You can leverage your Kubernetes cluster as a substrate for execution of distributed Ray programs.
The Ray Autoscaler spins up and deletes Kubernetes pods according to resource demands of the Ray workload - each Ray node runs in its own Kubernetes pod.
The :ref:`Ray Cluster Launcher <cluster-cloud>` is geared towards experimentation and development and can be used to launch Ray clusters on Kubernetes (among other backends).
This section briefly explains how to use the Ray Cluster Launcher to launch a Ray cluster on your existing Kubernetes cluster.

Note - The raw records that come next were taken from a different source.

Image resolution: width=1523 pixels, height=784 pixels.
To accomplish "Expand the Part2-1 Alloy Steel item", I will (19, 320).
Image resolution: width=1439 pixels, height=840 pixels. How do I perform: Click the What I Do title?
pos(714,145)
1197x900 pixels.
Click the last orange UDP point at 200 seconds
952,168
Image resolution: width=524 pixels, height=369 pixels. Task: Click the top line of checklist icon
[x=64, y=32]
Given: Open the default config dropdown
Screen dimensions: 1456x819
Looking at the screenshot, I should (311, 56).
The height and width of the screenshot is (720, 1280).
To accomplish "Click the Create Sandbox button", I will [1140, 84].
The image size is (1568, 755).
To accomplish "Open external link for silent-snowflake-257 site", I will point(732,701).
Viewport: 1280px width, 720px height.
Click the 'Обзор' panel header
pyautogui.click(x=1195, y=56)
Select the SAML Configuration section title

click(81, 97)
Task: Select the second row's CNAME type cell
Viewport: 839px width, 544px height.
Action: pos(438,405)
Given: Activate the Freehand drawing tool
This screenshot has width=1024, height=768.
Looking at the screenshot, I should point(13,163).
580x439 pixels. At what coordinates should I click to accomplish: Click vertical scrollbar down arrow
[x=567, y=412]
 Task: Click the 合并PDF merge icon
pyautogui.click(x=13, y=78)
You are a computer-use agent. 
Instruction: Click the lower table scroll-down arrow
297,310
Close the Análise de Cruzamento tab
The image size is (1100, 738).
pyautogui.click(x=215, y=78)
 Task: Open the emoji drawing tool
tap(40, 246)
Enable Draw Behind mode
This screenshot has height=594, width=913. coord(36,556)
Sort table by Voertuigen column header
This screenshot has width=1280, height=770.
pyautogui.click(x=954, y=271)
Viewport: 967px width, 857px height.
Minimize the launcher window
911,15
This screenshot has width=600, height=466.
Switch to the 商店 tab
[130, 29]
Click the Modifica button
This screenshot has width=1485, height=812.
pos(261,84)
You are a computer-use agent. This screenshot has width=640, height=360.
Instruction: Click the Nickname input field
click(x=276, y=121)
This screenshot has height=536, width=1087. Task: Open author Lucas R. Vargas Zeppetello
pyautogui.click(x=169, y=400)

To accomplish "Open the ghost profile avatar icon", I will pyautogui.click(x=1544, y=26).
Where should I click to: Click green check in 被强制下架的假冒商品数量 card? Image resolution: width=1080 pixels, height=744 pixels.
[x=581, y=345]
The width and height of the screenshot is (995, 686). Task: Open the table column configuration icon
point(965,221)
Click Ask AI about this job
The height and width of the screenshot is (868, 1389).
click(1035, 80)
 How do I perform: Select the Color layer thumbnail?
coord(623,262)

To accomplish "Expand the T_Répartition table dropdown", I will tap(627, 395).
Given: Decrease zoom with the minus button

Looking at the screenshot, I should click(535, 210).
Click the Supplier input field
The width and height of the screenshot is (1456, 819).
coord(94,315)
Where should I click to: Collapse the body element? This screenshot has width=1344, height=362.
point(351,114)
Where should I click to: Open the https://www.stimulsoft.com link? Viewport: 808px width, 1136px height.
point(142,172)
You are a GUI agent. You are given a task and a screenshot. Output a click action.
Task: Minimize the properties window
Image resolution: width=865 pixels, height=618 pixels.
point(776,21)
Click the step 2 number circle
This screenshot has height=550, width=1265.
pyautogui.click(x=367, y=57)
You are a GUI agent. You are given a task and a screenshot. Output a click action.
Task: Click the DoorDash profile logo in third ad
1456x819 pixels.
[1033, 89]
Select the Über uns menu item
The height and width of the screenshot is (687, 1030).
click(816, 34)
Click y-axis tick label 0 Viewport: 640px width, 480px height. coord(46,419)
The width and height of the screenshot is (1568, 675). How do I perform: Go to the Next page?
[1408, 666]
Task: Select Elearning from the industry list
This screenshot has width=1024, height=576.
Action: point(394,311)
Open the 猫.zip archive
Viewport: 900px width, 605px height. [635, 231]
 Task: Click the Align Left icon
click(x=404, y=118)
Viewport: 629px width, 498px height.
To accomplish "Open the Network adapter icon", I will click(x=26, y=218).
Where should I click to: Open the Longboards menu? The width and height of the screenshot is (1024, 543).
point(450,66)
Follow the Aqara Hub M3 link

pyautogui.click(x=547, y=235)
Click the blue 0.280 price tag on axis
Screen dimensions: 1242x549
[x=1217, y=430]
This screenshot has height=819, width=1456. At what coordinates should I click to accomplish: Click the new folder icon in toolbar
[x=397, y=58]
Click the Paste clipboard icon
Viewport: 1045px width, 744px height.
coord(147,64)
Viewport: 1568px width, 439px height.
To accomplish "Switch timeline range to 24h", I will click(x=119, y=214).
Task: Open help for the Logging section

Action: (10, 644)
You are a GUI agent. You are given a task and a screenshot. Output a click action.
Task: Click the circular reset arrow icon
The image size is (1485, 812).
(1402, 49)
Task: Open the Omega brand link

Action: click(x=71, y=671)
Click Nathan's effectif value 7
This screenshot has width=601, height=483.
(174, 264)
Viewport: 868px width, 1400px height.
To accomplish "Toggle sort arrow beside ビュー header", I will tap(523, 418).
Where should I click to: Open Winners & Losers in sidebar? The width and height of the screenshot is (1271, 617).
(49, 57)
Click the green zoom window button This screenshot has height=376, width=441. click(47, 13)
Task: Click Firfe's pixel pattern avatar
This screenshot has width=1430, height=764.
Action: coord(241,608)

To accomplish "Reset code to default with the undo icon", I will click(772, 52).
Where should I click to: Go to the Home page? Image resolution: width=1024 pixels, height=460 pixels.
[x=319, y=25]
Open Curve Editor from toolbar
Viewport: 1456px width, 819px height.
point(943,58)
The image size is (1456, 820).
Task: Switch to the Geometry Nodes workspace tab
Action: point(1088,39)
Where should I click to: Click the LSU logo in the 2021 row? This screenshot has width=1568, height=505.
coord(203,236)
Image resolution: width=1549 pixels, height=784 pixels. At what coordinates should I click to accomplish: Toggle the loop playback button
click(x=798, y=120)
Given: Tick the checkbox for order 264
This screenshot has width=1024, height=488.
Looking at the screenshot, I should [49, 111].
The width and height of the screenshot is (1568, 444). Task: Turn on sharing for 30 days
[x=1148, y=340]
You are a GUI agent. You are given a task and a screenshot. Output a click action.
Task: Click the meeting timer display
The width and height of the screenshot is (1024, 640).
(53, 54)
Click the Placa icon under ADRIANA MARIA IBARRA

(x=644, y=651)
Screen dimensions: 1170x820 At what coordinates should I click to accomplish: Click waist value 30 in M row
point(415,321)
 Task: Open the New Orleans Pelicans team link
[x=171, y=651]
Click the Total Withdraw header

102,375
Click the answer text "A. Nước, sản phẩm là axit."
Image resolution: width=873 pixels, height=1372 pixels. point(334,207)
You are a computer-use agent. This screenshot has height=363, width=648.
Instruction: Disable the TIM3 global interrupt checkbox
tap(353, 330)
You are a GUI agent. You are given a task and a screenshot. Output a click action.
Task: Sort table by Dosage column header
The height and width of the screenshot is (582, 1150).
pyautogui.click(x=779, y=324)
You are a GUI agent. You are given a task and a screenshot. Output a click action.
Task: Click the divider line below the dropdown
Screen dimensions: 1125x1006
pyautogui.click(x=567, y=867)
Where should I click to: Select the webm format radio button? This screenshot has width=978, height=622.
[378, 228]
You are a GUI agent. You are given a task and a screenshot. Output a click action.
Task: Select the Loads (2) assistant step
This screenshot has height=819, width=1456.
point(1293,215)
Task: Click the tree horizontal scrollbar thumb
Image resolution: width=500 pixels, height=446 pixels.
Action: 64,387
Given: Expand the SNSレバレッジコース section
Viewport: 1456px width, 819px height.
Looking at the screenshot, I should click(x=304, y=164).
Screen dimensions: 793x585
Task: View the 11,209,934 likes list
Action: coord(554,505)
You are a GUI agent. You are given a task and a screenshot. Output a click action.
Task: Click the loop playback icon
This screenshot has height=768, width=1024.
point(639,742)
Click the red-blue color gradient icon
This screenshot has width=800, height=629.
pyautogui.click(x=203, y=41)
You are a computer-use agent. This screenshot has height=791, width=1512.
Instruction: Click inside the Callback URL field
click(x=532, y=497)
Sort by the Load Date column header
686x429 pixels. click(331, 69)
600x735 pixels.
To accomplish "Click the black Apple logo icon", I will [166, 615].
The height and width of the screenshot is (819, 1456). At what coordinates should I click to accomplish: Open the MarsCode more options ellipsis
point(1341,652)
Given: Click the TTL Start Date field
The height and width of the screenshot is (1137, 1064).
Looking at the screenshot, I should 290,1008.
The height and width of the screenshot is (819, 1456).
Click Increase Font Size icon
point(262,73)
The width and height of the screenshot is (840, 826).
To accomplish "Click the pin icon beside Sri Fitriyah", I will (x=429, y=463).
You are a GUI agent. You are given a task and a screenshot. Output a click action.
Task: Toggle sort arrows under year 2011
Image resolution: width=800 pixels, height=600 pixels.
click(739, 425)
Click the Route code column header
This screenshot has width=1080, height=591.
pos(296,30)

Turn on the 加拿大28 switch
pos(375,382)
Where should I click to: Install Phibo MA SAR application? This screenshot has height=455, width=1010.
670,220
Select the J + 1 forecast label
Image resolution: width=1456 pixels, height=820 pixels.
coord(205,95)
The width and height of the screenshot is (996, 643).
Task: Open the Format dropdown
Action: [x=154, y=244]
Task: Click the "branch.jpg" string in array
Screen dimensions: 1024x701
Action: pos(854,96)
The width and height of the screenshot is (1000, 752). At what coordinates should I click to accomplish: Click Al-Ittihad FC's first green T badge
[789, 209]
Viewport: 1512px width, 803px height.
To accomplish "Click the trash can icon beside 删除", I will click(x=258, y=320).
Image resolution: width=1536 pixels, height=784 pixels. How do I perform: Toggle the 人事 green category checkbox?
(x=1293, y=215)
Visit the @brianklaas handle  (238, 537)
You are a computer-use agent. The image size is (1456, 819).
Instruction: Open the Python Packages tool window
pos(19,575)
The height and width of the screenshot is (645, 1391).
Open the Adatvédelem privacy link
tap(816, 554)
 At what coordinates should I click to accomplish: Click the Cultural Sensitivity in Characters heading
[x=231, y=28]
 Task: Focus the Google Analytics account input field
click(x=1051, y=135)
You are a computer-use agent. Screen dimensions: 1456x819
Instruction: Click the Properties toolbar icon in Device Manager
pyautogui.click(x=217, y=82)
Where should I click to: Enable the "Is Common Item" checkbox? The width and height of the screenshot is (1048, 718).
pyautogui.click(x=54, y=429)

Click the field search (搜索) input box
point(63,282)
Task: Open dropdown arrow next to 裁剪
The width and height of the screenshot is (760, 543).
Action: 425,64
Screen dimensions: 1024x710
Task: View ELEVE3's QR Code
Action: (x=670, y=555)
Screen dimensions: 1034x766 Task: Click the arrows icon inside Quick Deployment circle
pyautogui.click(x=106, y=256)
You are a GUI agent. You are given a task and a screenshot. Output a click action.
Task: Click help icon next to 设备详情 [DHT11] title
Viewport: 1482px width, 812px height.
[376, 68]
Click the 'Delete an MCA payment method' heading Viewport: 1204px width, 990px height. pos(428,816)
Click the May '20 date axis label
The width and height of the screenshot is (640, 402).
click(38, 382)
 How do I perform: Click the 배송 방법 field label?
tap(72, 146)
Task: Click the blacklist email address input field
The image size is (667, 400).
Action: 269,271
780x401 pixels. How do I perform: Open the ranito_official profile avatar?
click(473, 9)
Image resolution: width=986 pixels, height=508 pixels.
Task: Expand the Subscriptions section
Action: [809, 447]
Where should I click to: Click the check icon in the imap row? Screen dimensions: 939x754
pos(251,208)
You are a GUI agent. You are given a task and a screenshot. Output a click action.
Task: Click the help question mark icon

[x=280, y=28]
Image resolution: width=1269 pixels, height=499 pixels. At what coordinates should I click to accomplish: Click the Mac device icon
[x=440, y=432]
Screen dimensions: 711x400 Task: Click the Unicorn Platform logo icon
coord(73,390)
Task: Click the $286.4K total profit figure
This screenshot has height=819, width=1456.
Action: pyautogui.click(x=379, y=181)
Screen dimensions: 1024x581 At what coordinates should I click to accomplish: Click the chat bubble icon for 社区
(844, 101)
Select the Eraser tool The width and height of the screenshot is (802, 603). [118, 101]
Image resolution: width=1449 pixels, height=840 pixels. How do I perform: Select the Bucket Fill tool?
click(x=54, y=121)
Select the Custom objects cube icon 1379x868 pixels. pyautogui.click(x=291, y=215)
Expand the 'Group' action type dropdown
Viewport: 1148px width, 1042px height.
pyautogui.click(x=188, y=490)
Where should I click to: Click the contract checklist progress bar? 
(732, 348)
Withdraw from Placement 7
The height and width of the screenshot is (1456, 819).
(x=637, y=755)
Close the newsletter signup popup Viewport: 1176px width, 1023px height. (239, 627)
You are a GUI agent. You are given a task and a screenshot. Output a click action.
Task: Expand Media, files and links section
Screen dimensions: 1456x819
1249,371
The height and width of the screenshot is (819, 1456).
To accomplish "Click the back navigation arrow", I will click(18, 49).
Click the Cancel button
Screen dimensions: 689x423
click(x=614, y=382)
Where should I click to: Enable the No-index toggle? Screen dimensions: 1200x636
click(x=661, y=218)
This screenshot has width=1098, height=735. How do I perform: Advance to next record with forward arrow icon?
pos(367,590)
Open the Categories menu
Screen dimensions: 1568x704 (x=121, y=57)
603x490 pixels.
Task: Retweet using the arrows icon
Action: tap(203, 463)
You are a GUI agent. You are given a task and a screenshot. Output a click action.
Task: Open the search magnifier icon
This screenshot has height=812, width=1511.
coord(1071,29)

First, install the Kubernetes API client (``pip install kubernetes``), then make sure your Kubernetes credentials are set up properly to access the cluster (if a command like ``kubectl get pods`` succeeds, you should be good to go).
Once you have ``kubectl`` configured locally to access the remote cluster, you should be ready to launch your cluster. The provided `ray/python/ray/autoscaler/kubernetes/example-full.yaml <https://github.com/ray-project/ray/tree/master/python/ray/autoscaler/kubernetes/example-full.yaml>`__ cluster config file will create a small cluster of one pod for the head node configured to autoscale up to two worker node pods, with all pods requiring 1 CPU and 0.5GiB of memory.
Test that it works by running the following commands from your local machine:
.._cluster-launcher-commands:
..code-block:: bash
# Create or update the cluster. When the command finishes, it will print
# out the command that can be used to get a remote shell into the head node.
$ ray up ray/python/ray/autoscaler/kubernetes/example-full.yaml
# List the pods running in the cluster. You shoud only see one head node
# until you start running an application, at which point worker nodes
# should be started. Don't forget to include the Ray namespace in your
# 'kubectl' commands ('ray' by default).
$ kubectl -n ray get pods
# Get a remote screen on the head node.
$ ray attach ray/python/ray/autoscaler/kubernetes/example-full.yaml
$ # Try running a Ray program with 'ray.init(address="auto")'.
# View monitor logs
$ ray monitor ray/python/ray/autoscaler/kubernetes/example-full.yaml
# Tear down the cluster
$ ray down ray/python/ray/autoscaler/kubernetes/example-full.yaml
This section explains how to use the Ray Kubernetes Operator to launch a Ray cluster on your existing Kubernetes cluster.
The example commands in this document launch six Kubernetes pods, using a total of 6 CPU and 3.5Gi memory.
If you are experimenting using a test Kubernetes environment such as `minikube`_, make sure to provision sufficient resources, e.g.
:bash:`minikube start --cpus=6 --memory=\"4G\"`.
Alternatively, reduce resource usage by editing the ``yaml`` files referenced in this document; for example, reduce ``minWorkers``
in ``example_cluster.yaml`` and ``example_cluster2.yaml``.
..note::
1. The Ray Kubernetes Operator is still experimental. For the yaml files in the examples below, we recommend using the latest master version of Ray.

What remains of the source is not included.